For the beginner, I strongly recommend a Study Bible. In addition to the scripture itself, a good Study Bible contains extensive notes that help explain Biblical scripture. Select a Study Bible that corresponds to your particular needs and interests. My own primary source is the New International Version (NIV), Archaeological Study Bible. I made this choice because of my interest in history and how the study notes from this Bible help me place history into the context of the Bible. Other Study Bibles focus on Life Application or explanations of words and phrases.

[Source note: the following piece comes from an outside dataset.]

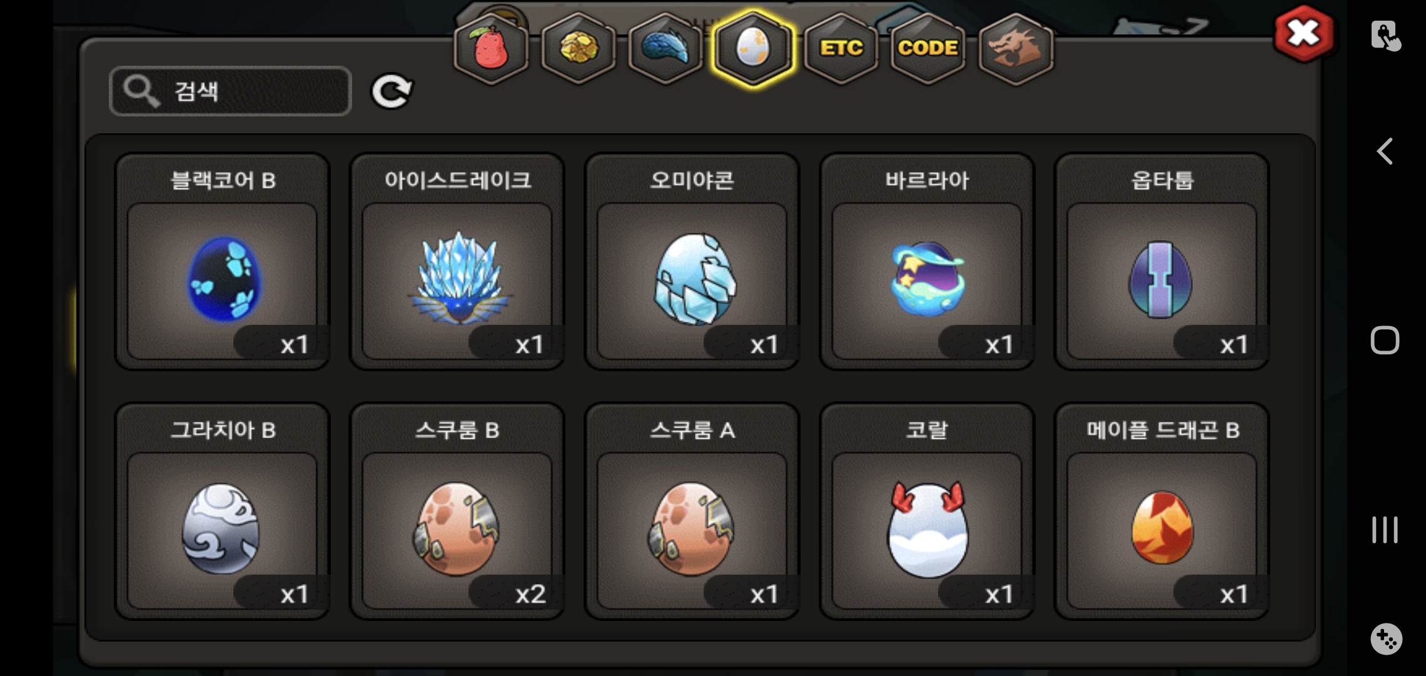Select the 스쿠룸 B egg stack

coord(457,511)
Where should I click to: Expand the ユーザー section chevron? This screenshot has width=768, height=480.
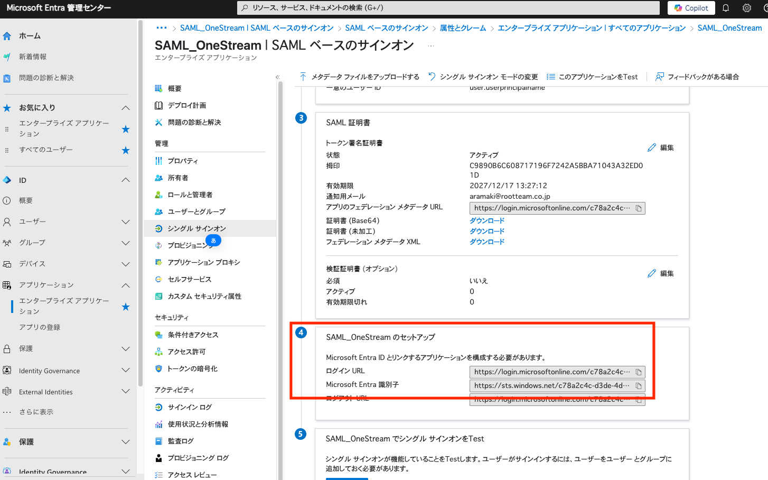pos(126,222)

A good Study Bible will also contain supplemental materials such as introductions to each Book of the Bible explaining when that Book was written, background on the author and major themes of that particular Book. In addition, a good Study Bible will have maps, an abbreviated concordance and a brief dictionary. Some will contain supplemental articles providing additional information relevant to that particular Book.

The Holy Bible is the primary source!

There are thousands of supplemental resources to Bible Study. They can be extremely useful as you delve deeper into Bible study. But your primary source for Bible study should ALWAYS be the scripture itself. As you read (study) the scripture let it speak to you. Ask questions as you study. What’s happening? Who is involved? Where and when are these things occurring? Why are these things happening? Also ask yourself: What would I do if I was in this situation? How would I feel? And finally: How does this message apply to the world today in general and to me in particular? I’ve found that writing down my impressions/responses to some of these questions helps me to focus and to be a great resource when I come back to that particular scripture at a later time.

The Bible provides what is called progressive revelation. This applies at two levels:

First, although it contains some 66 Books (more in some Bibles), the Bible is one story. It is the story of Christ Jesus from “In the beginning” through “Amen.” As we read through the Bible, God reveals Himself, His character and His plan for humankind.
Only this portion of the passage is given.